05. The Apple HQ Pacific Chair

Pacific Chair by Messrs Edward Barber and Jay Osgerby for Vitra, 2016. Photograph courtesy of Vitra
Although the home office chair usually stands alone, all the above examples are usually multiplied many times over within a typical office fit out. The Pacific Chair, designed by Messrs Edward Barber and Jay Osgerby in 2016, is a fine example of a chair that works well in every environment, from a home studio to the ultimate in contemporary office spaces, Apple Park in Cupertino, California. The story goes that every single detail of this $5b doughnut-shaped HQ was overseen by Apple’s outgoing chief design officer Sir Jony Ive in close collaboration with the architect, Lord Norman Foster. Sir Jony helped ensure that only the best of everything was chosen and with 12,000 chairs on the spec list, the Pacific got the vote. Messrs Barber and Osgerby’s design swathes its ergonomic underpinnings with a simple, unpretentious skin, with no visual distractions or unnecessary complexity to distract from the task in hand. The parallels with Sir Jony’s aesthetic are obvious.

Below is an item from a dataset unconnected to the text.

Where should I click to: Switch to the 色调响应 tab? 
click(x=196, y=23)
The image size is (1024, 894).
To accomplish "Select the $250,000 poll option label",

And one for the collectors…
06. The Jean Prouvé 1940s Office Chair

Prouvé RAW by G-Star RAW for Vitra, 2015. Photograph courtesy of Vitra
French designer Mr Jean Prouvé would have remained a footnote in the history of industrial design were it not for the relentless championing of his modest but marvellous portfolio of furniture, architecture and objects by collectors and contemporary architects. Many of his pieces were designed for educational institutions around France in the post-war era and now command eye-watering prices at auction. Mr Prouvé trained as a blacksmith, and his skill at metalworking was dovetailed with the increasing availability of lightweight materials such as aluminium. As well as exploring the metal’s suitability for prefabricated houses, he created tables, chairs and storage units, often combining metals with wood and bold colours. Limited-edition reissues occasionally break cover on the second market, including a run of office chairs created by Vitra in collaboration with G-Star RAW, the design-obsessed Dutch denim brand.